▶ [To do]:
A. In the post about the W8DIZ 5 watt amplifier, what load was the amplifier's output measured into?
B. From the post about the W8DIZ 5 watt amplifier, copy the stretch from "For this basic" through "measuring RMS voltage.".
C. Carry on the post about the W8DIZ 5 watt amplifier from its last sentence.

▶ [Text passage]:
Content starts

I finally got the proper binocular ferrite cores that I needed to build the W8DIZ 5 watt amp correctly. You can see my previous post on this amplifier here. In my last post, I noted that I was seeing some strangeness in the drive level circuitry. I found that I had a very bad connection through my ammeter to the DC power supply, and once it was corrected the drive circuitry worked as it should.
For this basic analysis of the amplifier, I took measurements of the RMS voltage of the amplifier output into a 50 Ω dummy load with a constant input amplitude of 0 dBm. I also measured the total current draw of the circuit, which allowed me to calculate the amplifier efficiency. Note that no low-pass filtering was used at the output of the amplifier. The output waveform was not sinusoidal, but my DSO is able to do a good job measuring RMS voltage.

Content ends

▶ [The data]:

Content starts

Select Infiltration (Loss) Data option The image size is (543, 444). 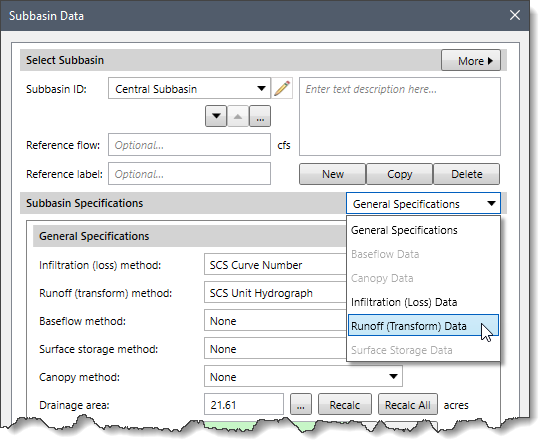tap(423, 302)
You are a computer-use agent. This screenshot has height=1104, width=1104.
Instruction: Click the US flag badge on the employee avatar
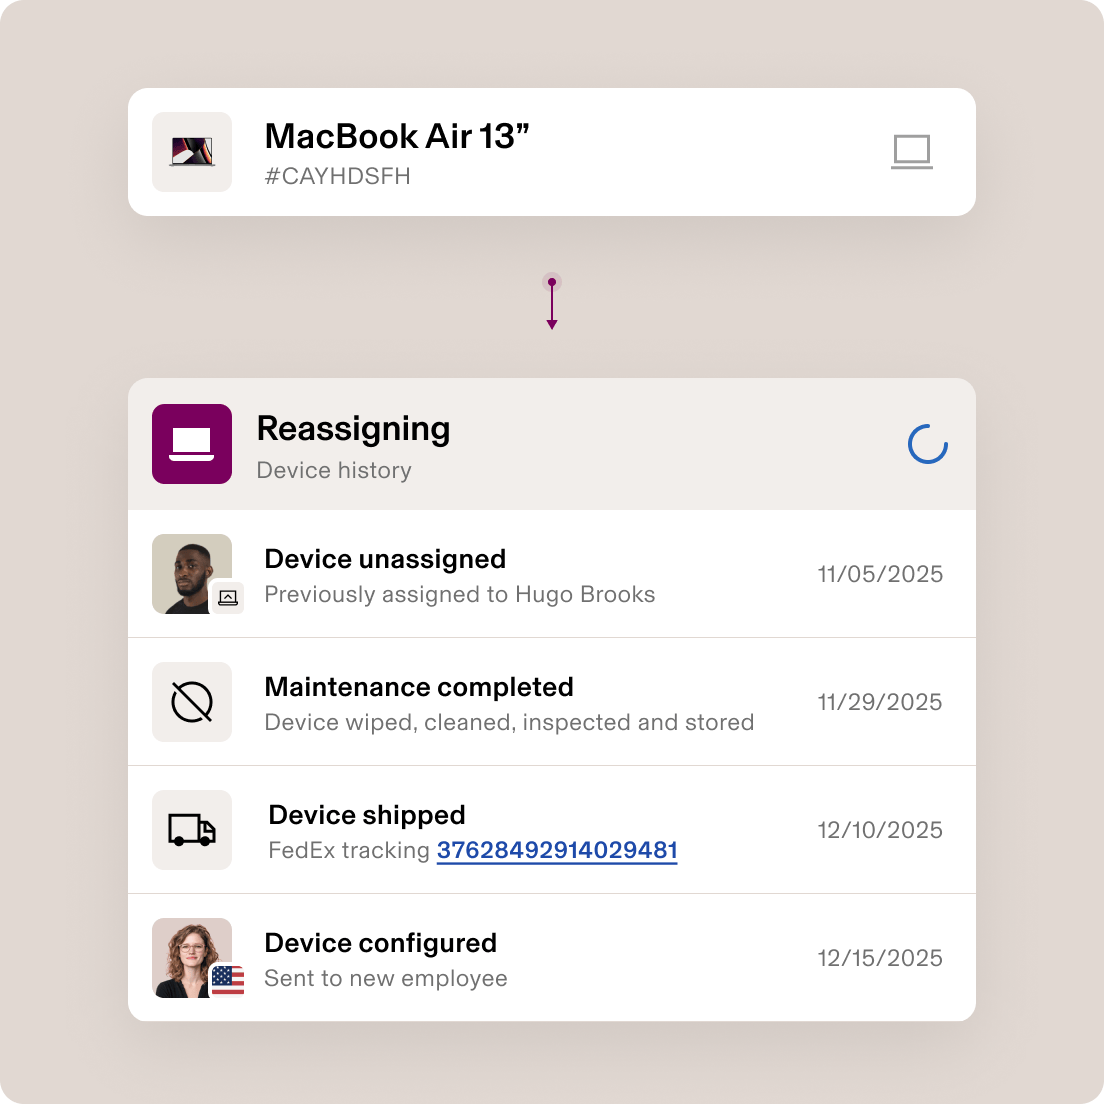pos(228,981)
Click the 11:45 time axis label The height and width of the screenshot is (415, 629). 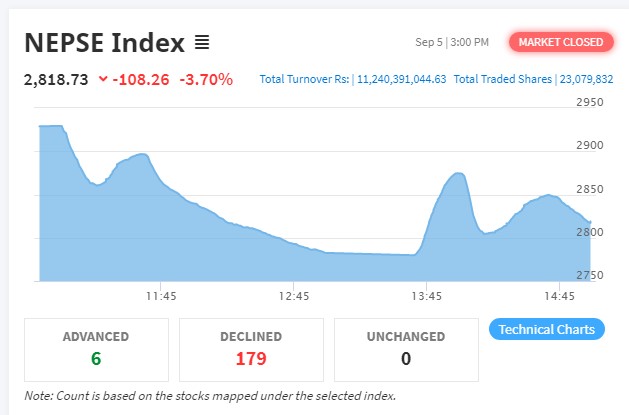[x=161, y=296]
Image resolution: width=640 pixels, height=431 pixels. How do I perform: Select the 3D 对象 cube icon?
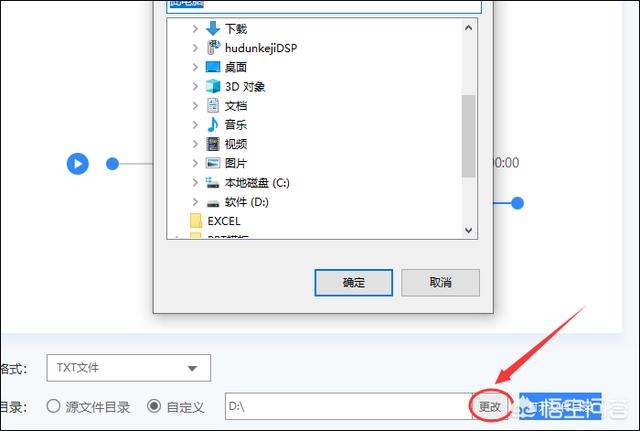(x=213, y=86)
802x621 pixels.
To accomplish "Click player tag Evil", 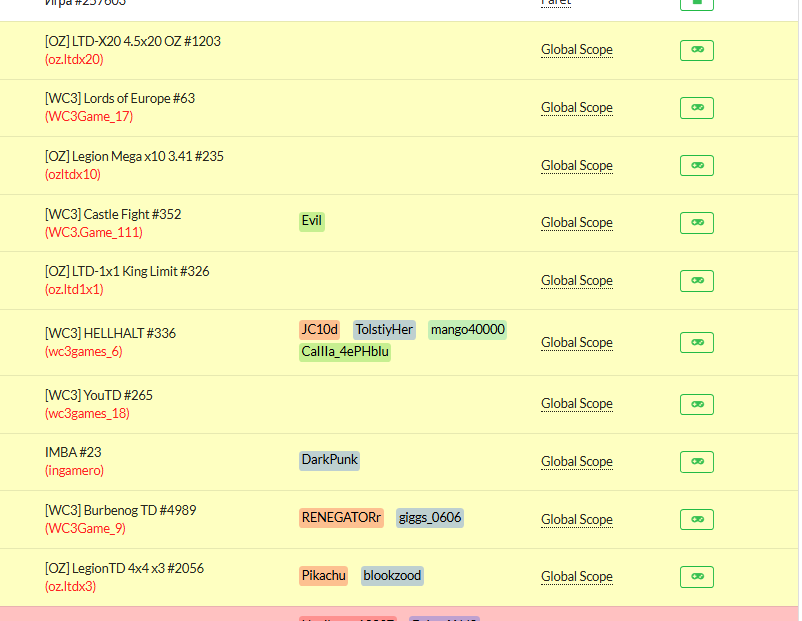I will click(x=312, y=221).
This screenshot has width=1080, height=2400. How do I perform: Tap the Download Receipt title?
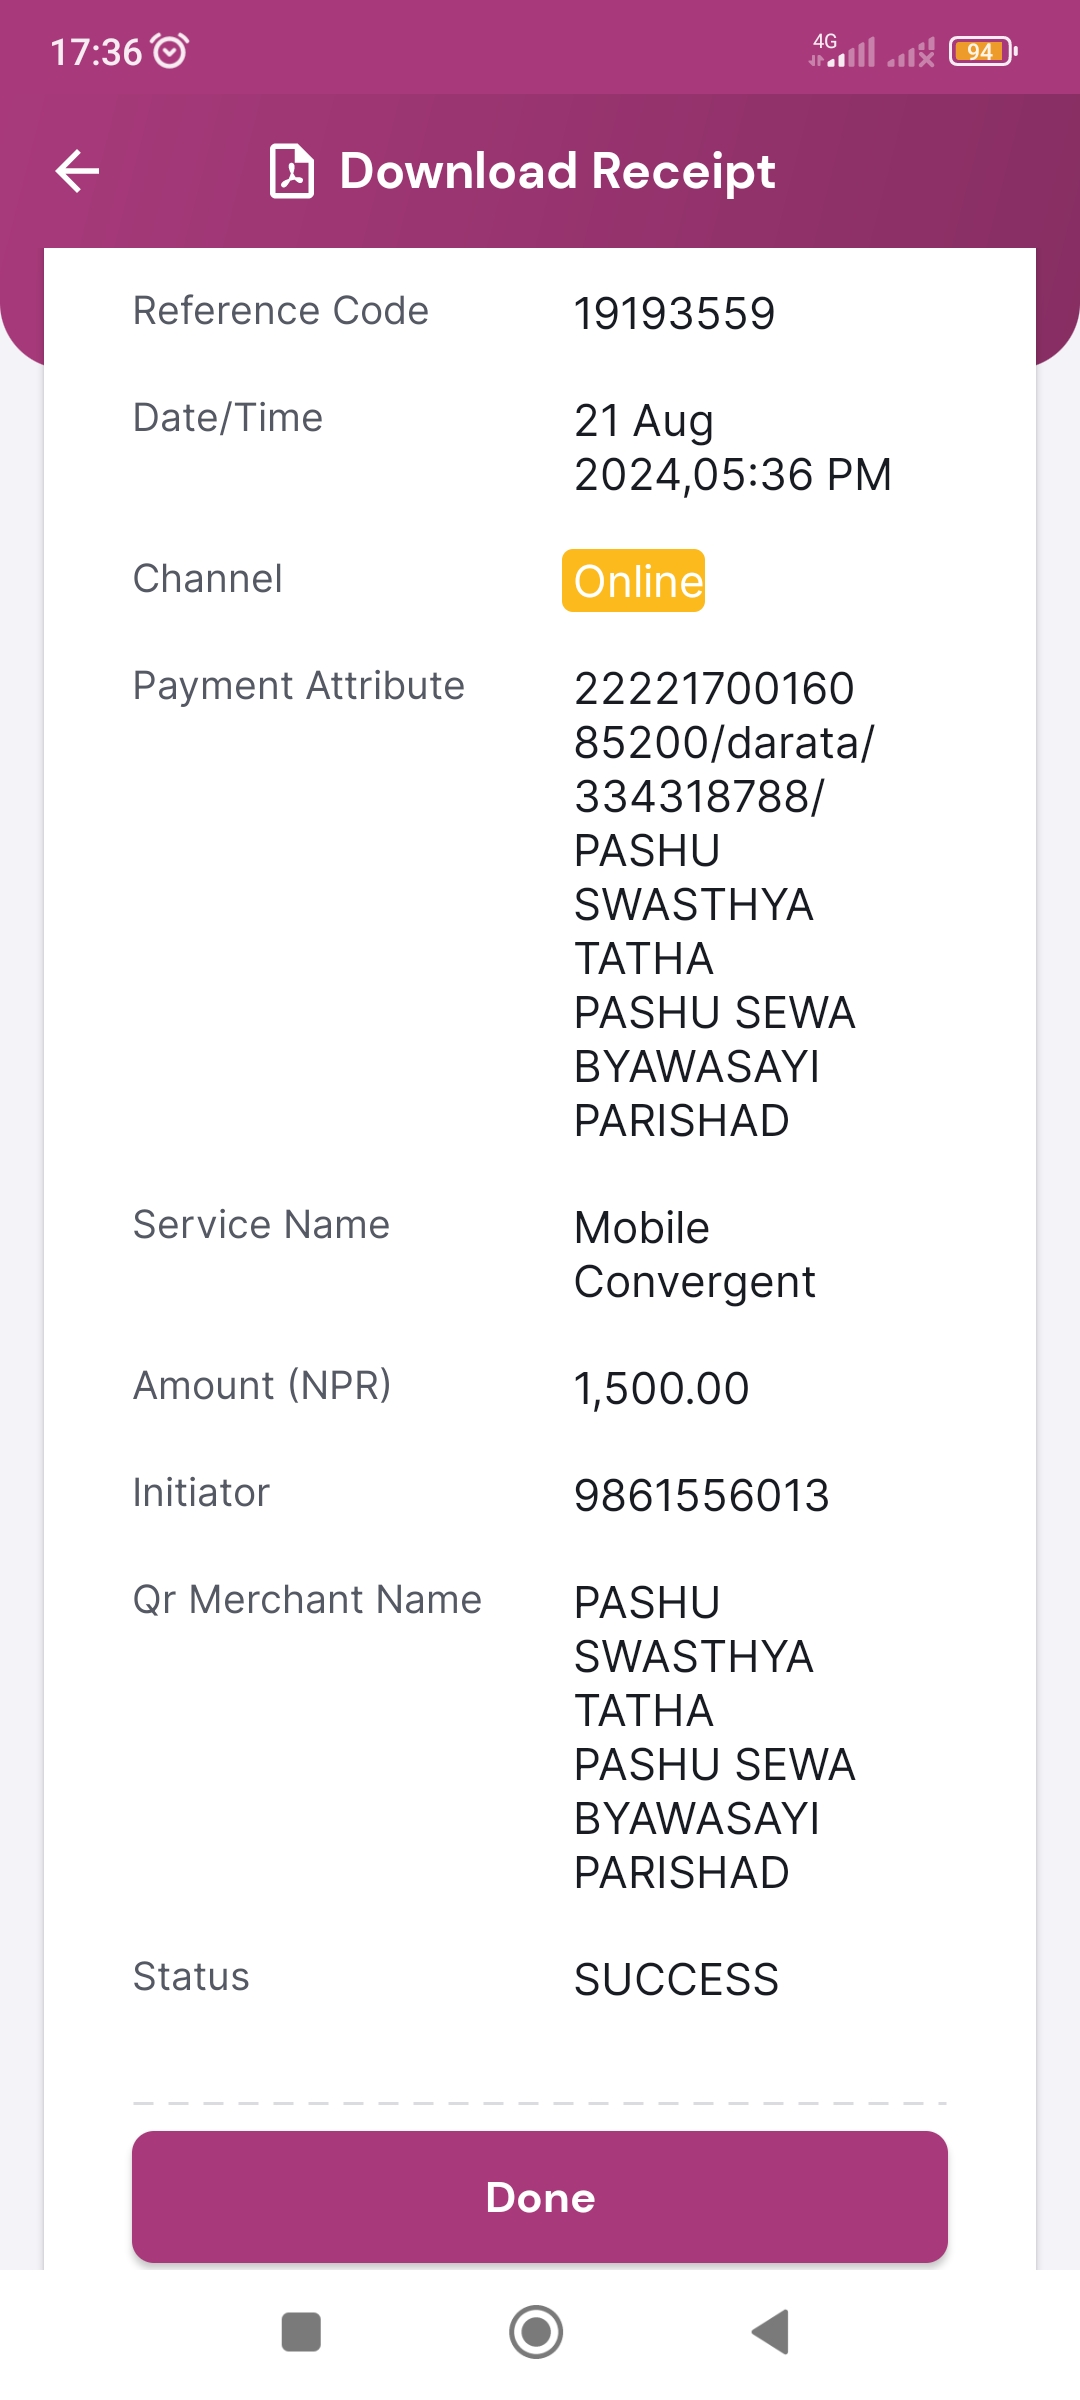click(557, 171)
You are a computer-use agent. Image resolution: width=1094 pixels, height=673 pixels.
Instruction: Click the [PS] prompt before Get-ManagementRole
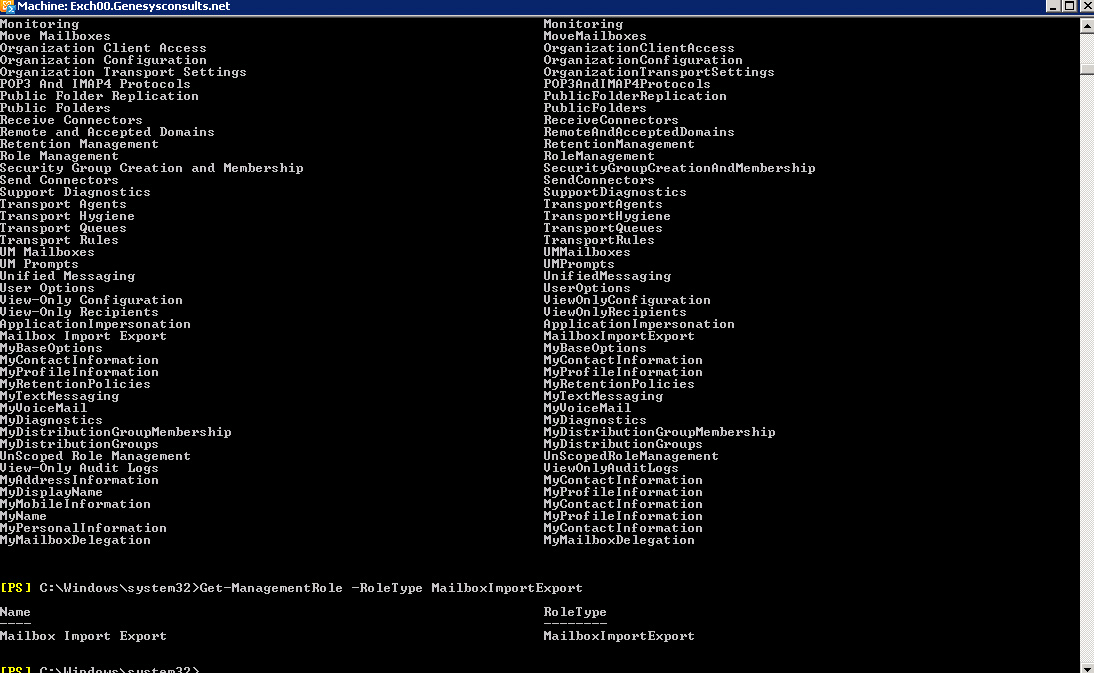click(x=16, y=588)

Content ends

▶ [Answers below]:
A. A 50 Ω dummy load.

B.
For this basic analysis of the amplifier, I took measurements of the RMS voltage of the amplifier output into a 50 Ω dummy load with a constant input amplitude of 0 dBm. I also measured the total current draw of the circuit, which allowed me to calculate the amplifier efficiency. Note that no low-pass filtering was used at the output of the amplifier. The output waveform was not sinusoidal, but my DSO is able to do a good job measuring RMS voltage.

C.
- Tektronix TDS 1012 Digital Storage Oscilloscope (100 MHz bandwidth)
- Tektronix SG 503 Leveled Sine Wave Generator
- Tektronix DM 502A Digital Multimeter
- Tektronix PS 503A Power Supply
- M3 Electronix FPM-1 Frequency Counter/Power Meter
The DC power supply to the amplifier was set to a loaded voltage of 13.5 VDC. The signal generator for the input signal was set to 0 dBm power output into 50 Ω, which was verified with the FPM-1 each time the frequency was changed. Two sets of measurements were taken, one with R6 set to minimum and the other with R6 set to maximum.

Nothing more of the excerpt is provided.